Member of Lebanese Parliament
- Incumbent
- Assumed office 6 May 2018
- Preceded by: Boutros Harb
- Constituency: Batroun

Minister of Foreign Affairs and Emigrants
- In office 15 February 2014 – 21 January 2020
- Prime Minister: Tammam Salam; Saad Hariri;
- Preceded by: Adnan Mansour
- Succeeded by: Nassif Hitti

Minister of Energy and Water
- In office 9 November 2009 – 15 February 2014
- Prime Minister: Saad Hariri
- Preceded by: Alain Tabourian
- Succeeded by: Arthur Nazarian

Minister of Telecommunications
- In office 11 July 2008 – 9 November 2009
- Prime Minister: Fouad Siniora
- Preceded by: Marwan Hamadeh
- Succeeded by: Charbel Nahas

Personal details
- Born: Gebran Gerge Bassil 21 June 1970 (age 56) Batroun, Lebanon
- Party: FPM
- Spouse: Chantal Aoun ​(m. 1999)​
- Children: 3
- Relatives: Michel Aoun; (father-in-law);
- Education: American University of Beirut (BE)

= Gebran Bassil =

Lebanese politician (born 1970)

Gebran Gerge Bassil (جبران جرجي باسيل; born 21 June 1970) is a Lebanese politician who is the leader of the Free Patriotic Movement since 2015 and leader of the Strong Lebanon bloc in the Lebanese parliament since 2018. A Maronite Christian, he is the son-in-law of former president Michel Aoun, and has been his most senior advisor since 2005.

Born in Batroun, Bassil joined the FPM, becoming a prominent activist in it. He ran in the general election of 2005 and 2009, and was appointed the Minister of Telecommunications in the First Cabinet of Saad Hariri. In 2011, Bassil and all ministers of the opposition announced their resignation, leading to the collapse of the government.

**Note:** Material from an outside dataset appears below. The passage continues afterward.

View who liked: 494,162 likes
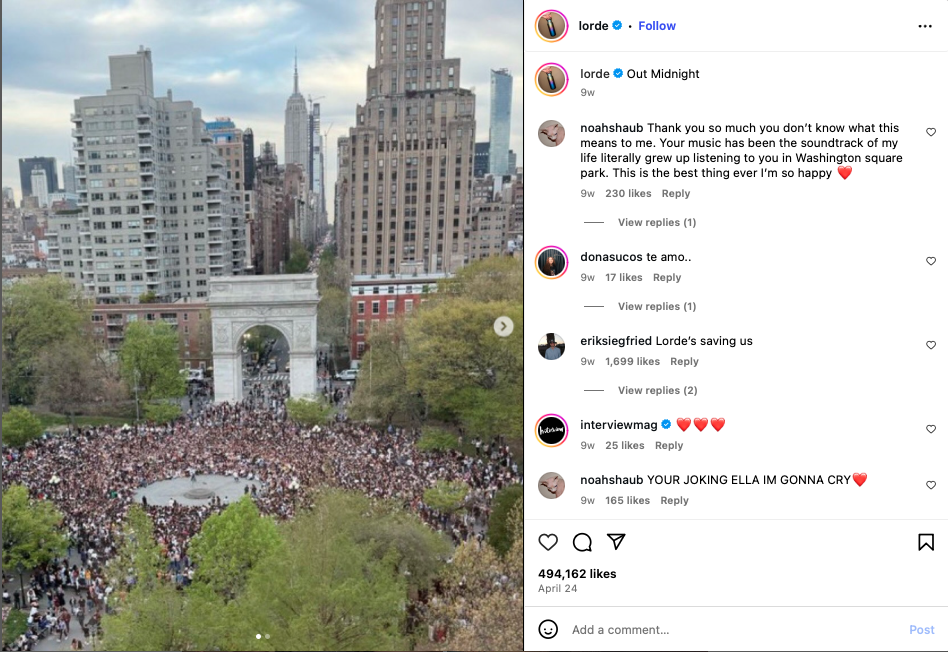[x=577, y=573]
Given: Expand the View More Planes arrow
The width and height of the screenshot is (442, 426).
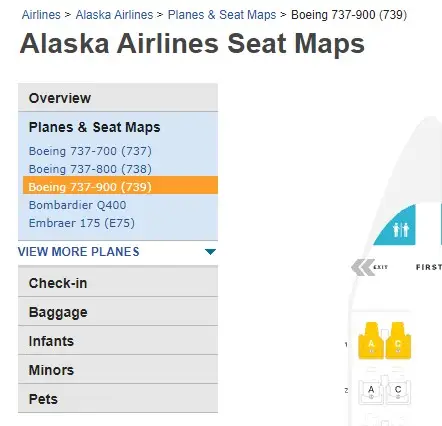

He subsequently held the position of Minister of Energy and Water between 2011 and 2014, as well as the Minister of Foreign Affairs and Emigrants from 2014 to 2020. He won a parliamentary seat for Batroun district and the Maronite sect in the general election in 2018. He was highly targeted in the widespread Lebanese protests which began by the end of 2019.

Bassil remains a controversial figure in the country. He is accused of being corrupt, racist and allowing nepotism, and was labeled the "most hated man in Lebanon". These claims are denied by Bassil, stating that they are part of a wider character assassination plot. He was sanctioned by the United States under the Magnitsky Act.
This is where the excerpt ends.